We need more than that. We need some inflation-proofing and protection for recipients of benefits in the two years covered by the Bill if inflation races ahead. That is the burden of the argument. It is no more and no less than that. I do not think that it would be attacked on the grounds of financial privilege. It has no direct effect, as I see it, on deficit reduction. I am content that the Government get £3 billion in savings, but not content that they get £5 billion or £7 billion, because that is not what the Bill is designed to do. I argue in this amendment that there is no protection in particular for low-income families. I hope that my noble friend will give me some reassurance about what the Government will do in these eventualities. If he is not prepared to accept this amendment, I may well be tempted to test the opinion of the House. I beg to move.

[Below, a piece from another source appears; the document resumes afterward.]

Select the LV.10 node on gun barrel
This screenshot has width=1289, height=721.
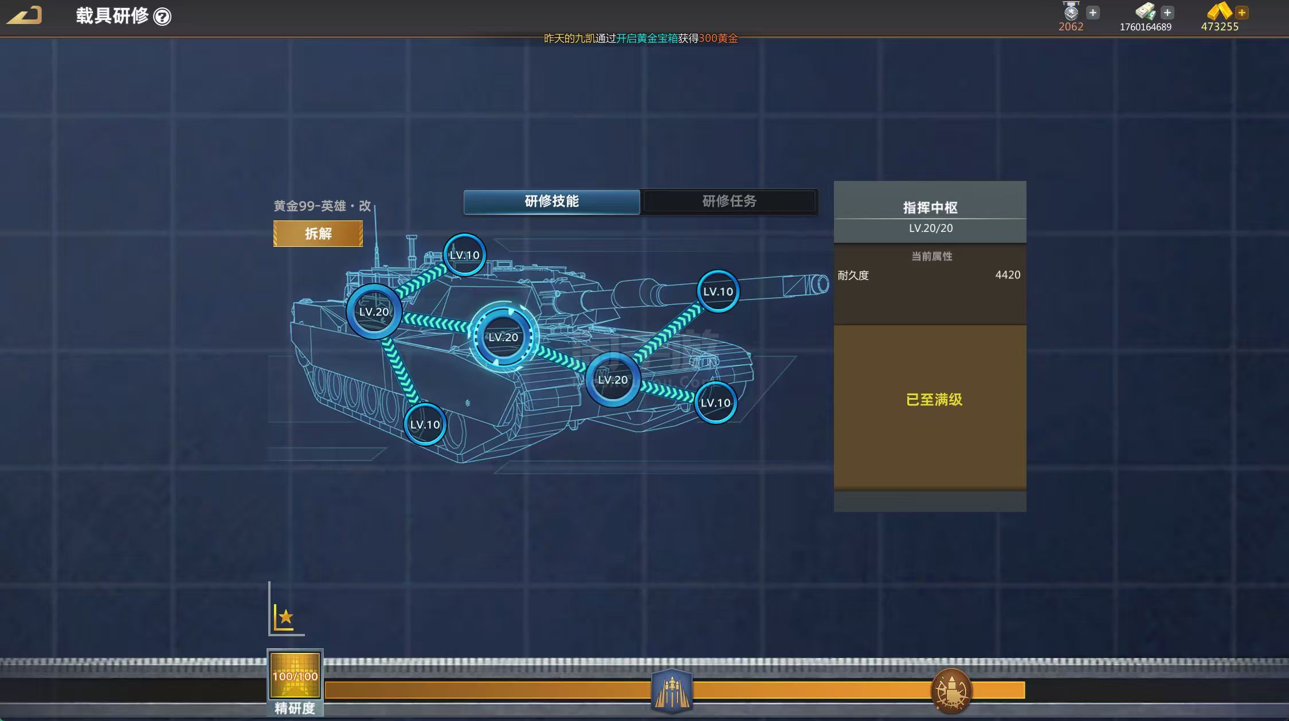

My Lords, I am not an economist. I declare an interest as chief executive of a cancer research charity. My concerns are similar to those voiced by the noble Lord, Lord Kirkwood. The Bill locks in the 1% and does not contain a very important review provision. I am sure that my amendment is so anodyne that the Minister will say either that it is unnecessary or that he will accept it.
For that reason, I will be brief. It is important once more to challenge the myth that disabled people will be protected from the measures in the Bill when that is so clearly not the case. Let us remember that, by 2015, in excess of 40,000 cancer patients will be claiming ESA. It is the main benefit claimed by cancer patients, as we have already heard. For those cancer patients in the support group, only a proportion, the support component, of what they receive, will be protected, while their core payment will rise by only 1%, as my noble friend Lord Low mentioned.

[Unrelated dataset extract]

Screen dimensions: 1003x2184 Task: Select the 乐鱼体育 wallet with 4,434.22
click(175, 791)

Overall, cancer patients in the support group will see their ESA payments rise by only 1.4%, rather than by inflation, and Macmillan Cancer Support has estimated that, by 2015, cancer patients will be £138 worse off each year than if they had received the 2.2% rise which could have been expected with the CPI level as was in September 2012. I cite the £138 figure, but I am conscious that we do not yet know the true effect of the Bill. That figure shows how far ESA will fall behind inflation if the consumer prices index were to remain at the September 2012 level of 2.2%. However, it has now risen to 2.7%. If, as we have heard, inflation were to rise to 3% over the next three years, the loss to cancer patients and others in the ESA support group would be even greater. The actual impact on cancer patients and others supported by those payments is just as uncertain as the level of inflation itself.
In its current form, the Bill leaves no flexibility to protect vulnerable groups such as cancer patients if there is a significant rise in inflation over the next three years. For that reason, I support the amendment moved by the noble Lord, Lord Kirkwood. I fully expect the Minister to say that he will accept my amendment or that it is unnecessary because it is a matter of course that there will be a review by the Social Security Advisory Committee if we have such a rise in inflation. I very much look forward to hearing the Minister’s remarks about how the Government aim to continue to protect cancer patients as much as possible.